## What you have to do
Every line of the records below that has the word "dimensions" should be copied.

______________________________

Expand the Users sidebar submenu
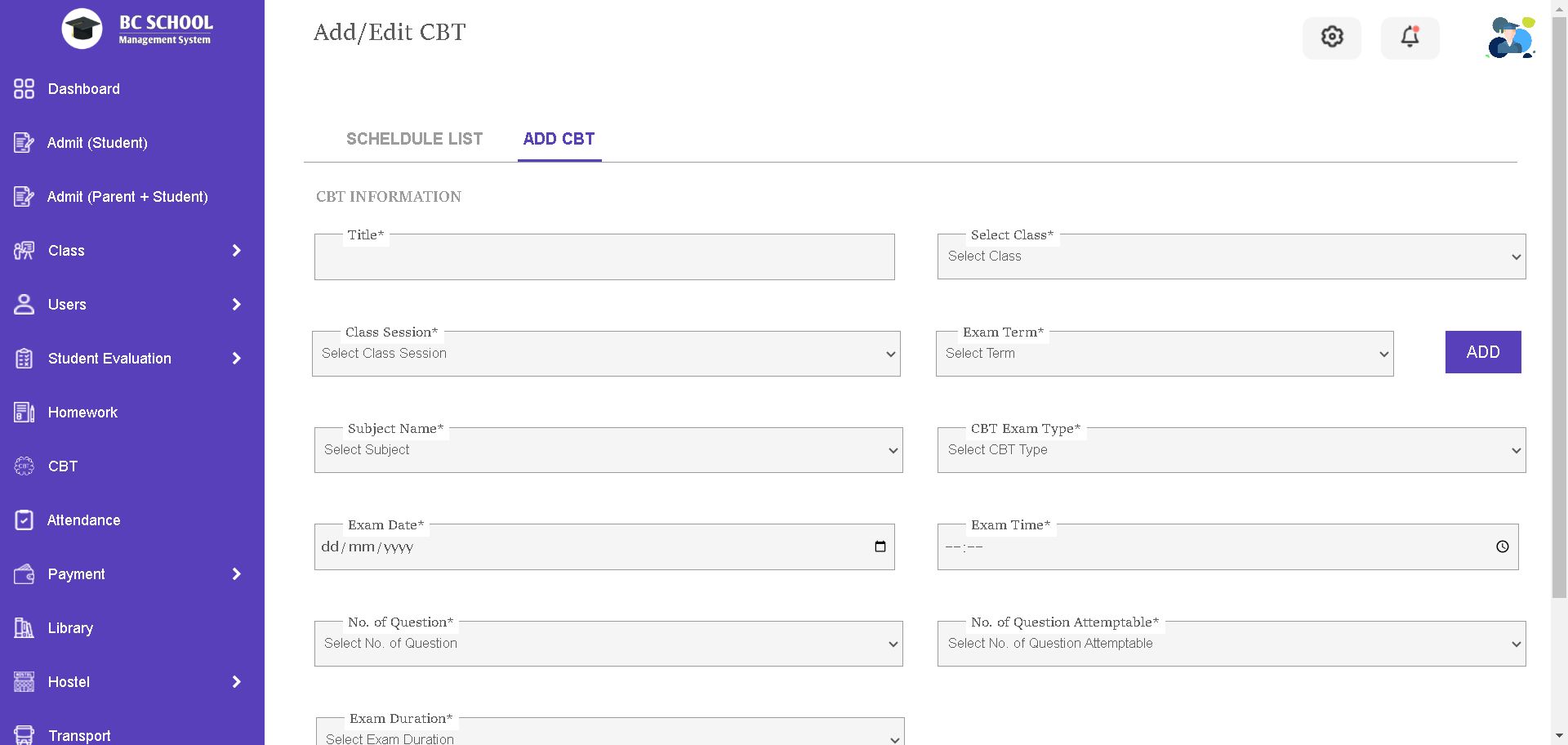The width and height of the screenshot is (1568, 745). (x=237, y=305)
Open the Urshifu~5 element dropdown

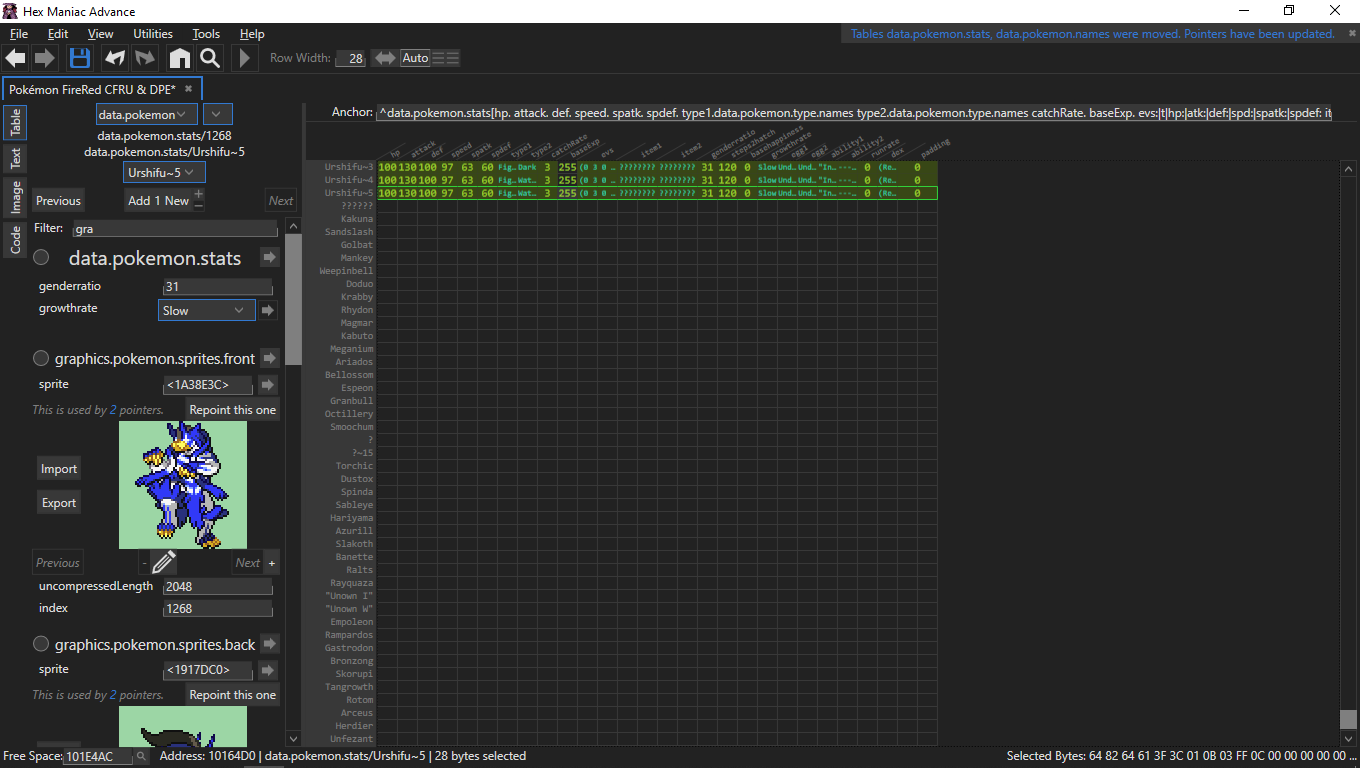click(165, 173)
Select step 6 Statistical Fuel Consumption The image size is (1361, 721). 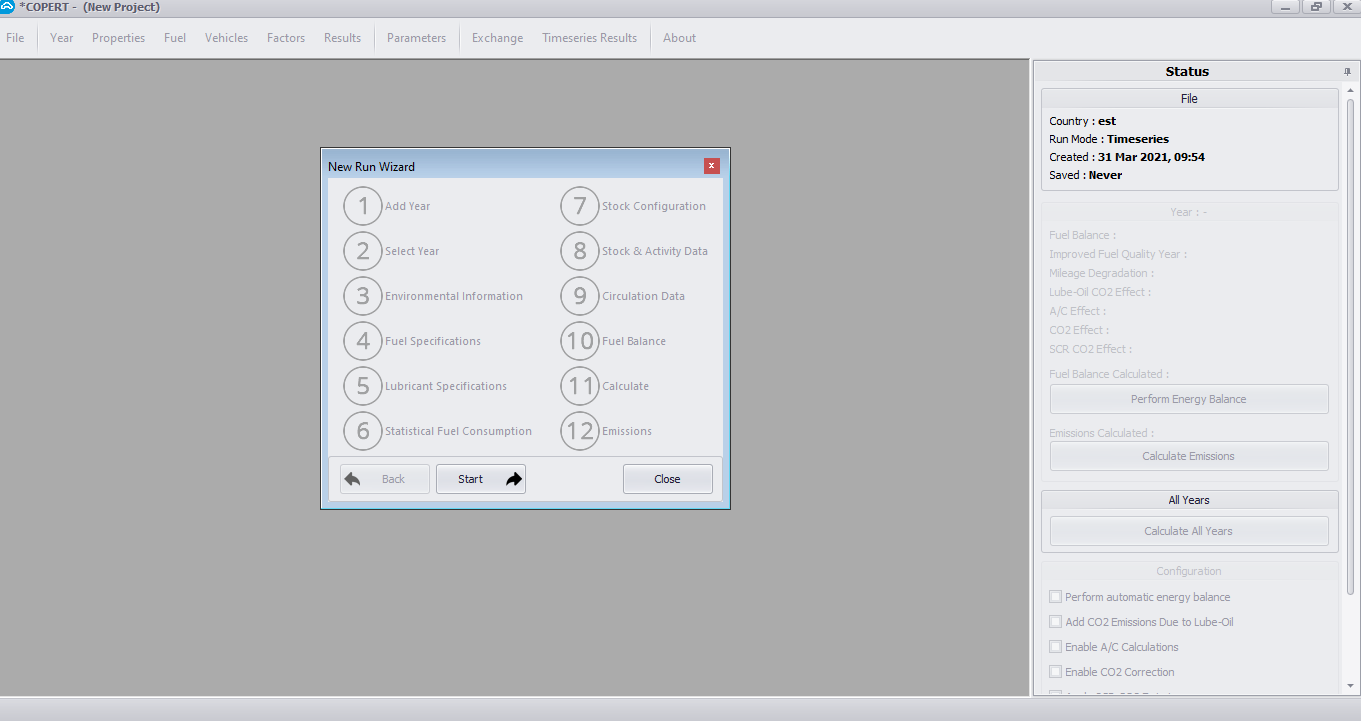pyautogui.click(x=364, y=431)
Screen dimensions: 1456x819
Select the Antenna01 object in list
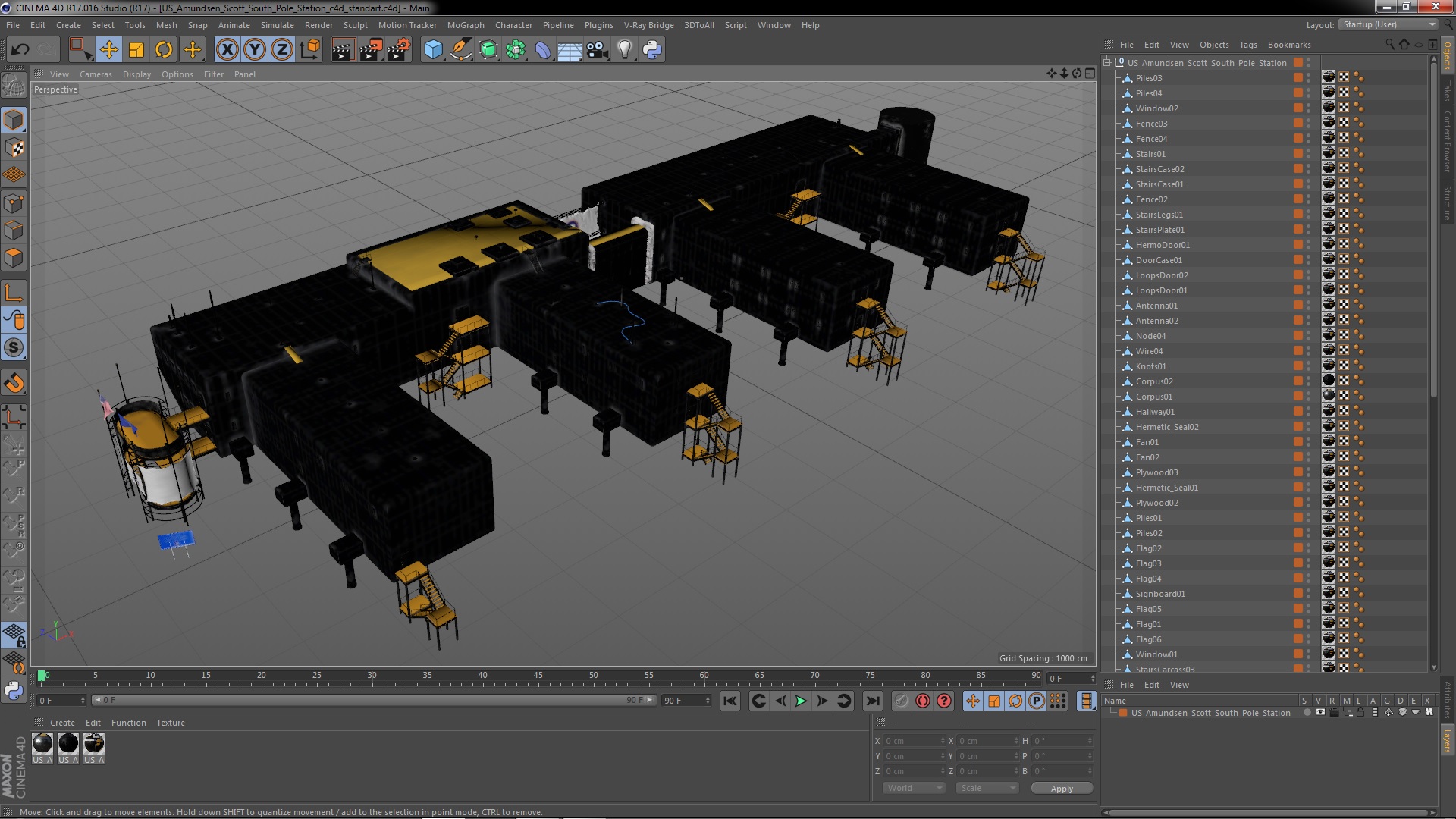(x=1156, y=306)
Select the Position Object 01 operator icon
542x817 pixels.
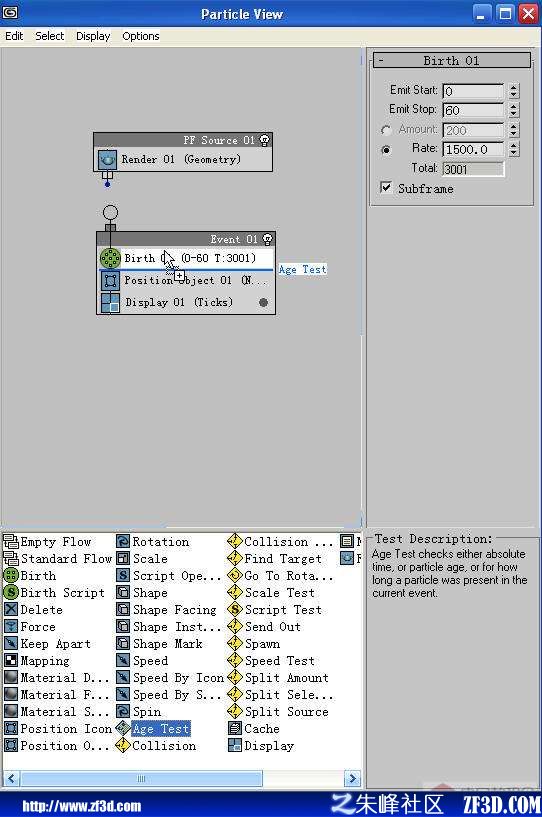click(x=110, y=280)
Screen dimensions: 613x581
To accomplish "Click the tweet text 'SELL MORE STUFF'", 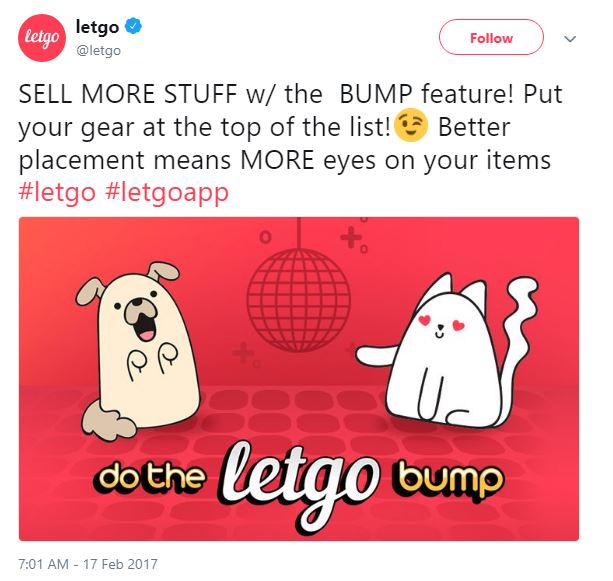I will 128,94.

______________________________

## Your solution
Screen dimensions: 1456x819
Screen dimensions: 613x581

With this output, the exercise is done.